Ketua Jampi Warisah menuturkan, komunitasnya yang terdiri dari para Pembantu Rumah Tangga (PRT), pekerja rumahan, buruh gendong, hingga jamu gendong telah membuktikan kemampuan serta etos kerja dan kemampuannya.

"Mayoritas dari para pekerja ini adalah perempuan yang juga memiliki beban ganda sebagai ibu dan anggota masyarakat. Beban ganda ini tak akan hilang jika kesetaraan gender belum berlaku di segala lapisan masyarakat," jelas Warisah pada bakti sosial pembagian paket Sembako bagi pekerja informal di Yayasan Annisa Swasti, Ngestiharjo, Kasihan, Bantul, Minggu (2/5/2021).

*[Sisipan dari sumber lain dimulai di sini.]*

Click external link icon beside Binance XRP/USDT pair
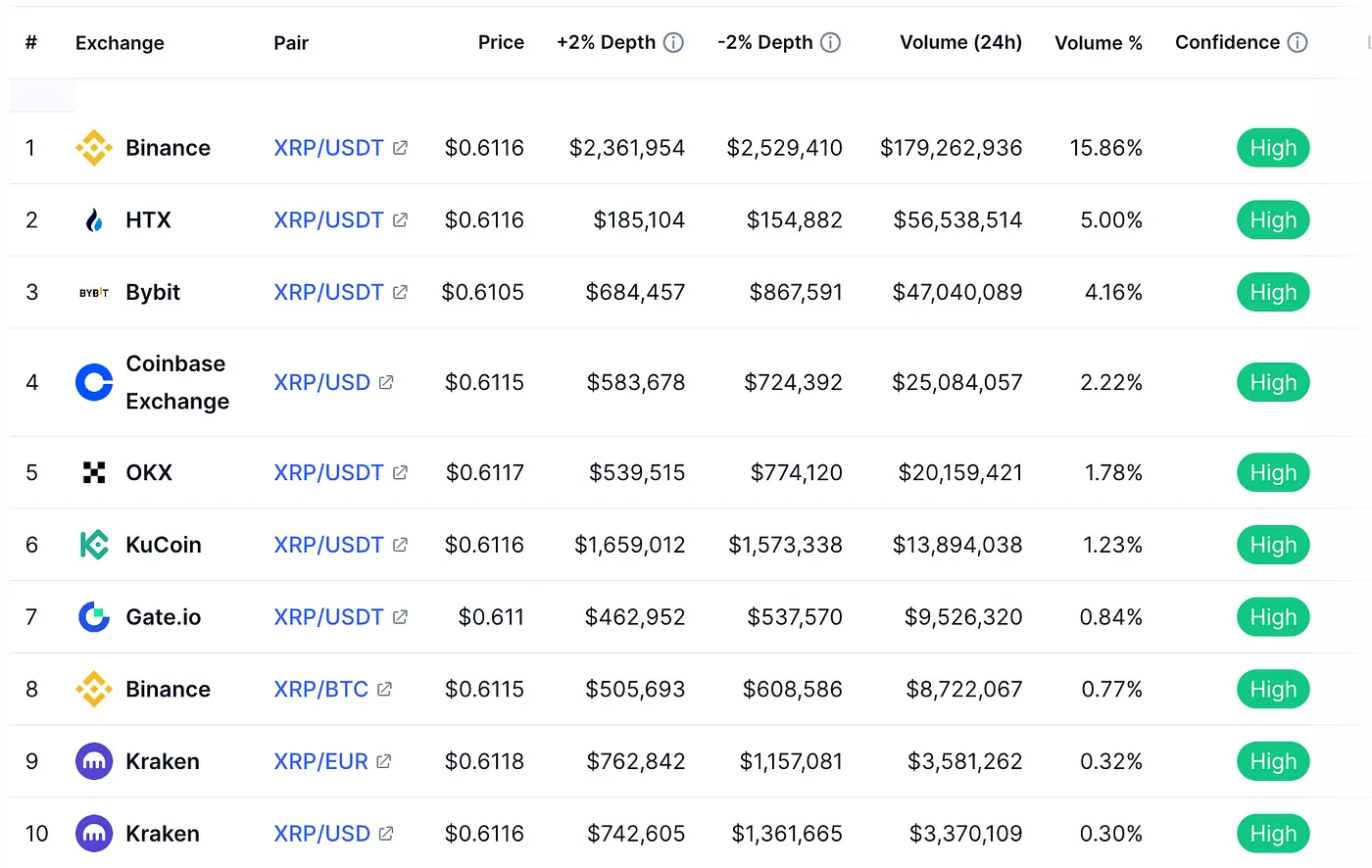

Koordinator acara, Ernawati menerangkan selain pembagian sembako kepada PRT dan juga anggotanya, Jampi menggelar diskusi terkait kisah inspiratif perempuan pekerja informal yang justru hadir sebagai garda depan saat krisis ekonomi dan kesehatan sebagai dampak dari Pandemi Covid-19.

Baca Juga: Peringati Hari Buruh, SBSI DIY Soroti Perlindungan Pekerja di Masa Pandemi

Lebih lanjut, peringatan hari buruh kali ini setelah ditetapkan sebagai hari libur nasional sejak 8 tahun lalu merupakan kelegaan.

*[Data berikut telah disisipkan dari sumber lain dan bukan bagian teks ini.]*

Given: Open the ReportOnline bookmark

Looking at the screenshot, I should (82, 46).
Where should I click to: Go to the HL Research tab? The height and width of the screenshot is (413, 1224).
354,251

Terkait Pandemi Covid-19 yang sudah berlangsung lebih dari setahun, para pekerja informal masih bisa bertahan meski harus melalui perjuangan berat. Dengan demikian hal ini menjadi sesuatu yang harus diapresiasi.

"Terlepas dari masalah pandemi, kondisi kaum buruh masih berada di garis rentan. Kami berharap para pekerja informal yang belum diakui keberadaannya segera mendapatkan jaminan perlindungan," ujar dia.

Ia menegaskan belum adanya perhatian kaum perempuan dalam pengambilan kebijakan yang menyangkut tata kelola negara ini akan berpengaruh secara langsung dan tidak langsung pada pekerja informal.

Ia menyebut, fluktuasi harga kebutuhan pokok, kenaikan harga listrik, ketersediaan pangan, papan dan transportasi turut menyumbang angka dalam penentuan standar kehidupan layak.

Baca Juga: Ganjar Gelar Curhat Virtual Bareng Buruh, Ini yang Dibahas

Di sisi lain, kata Ernawati, perempuan dalam segala kondisi kerentanannya memberi sumbangan besar bagi devisa negara dan pesta elektoral negeri ini.

"Maka sudah selayaknya kami, buruh, pekerja menjadi sektor yang harus diperhitungkan suaranya dalam menentukan kemajuan bangsa ini," ungkapnya.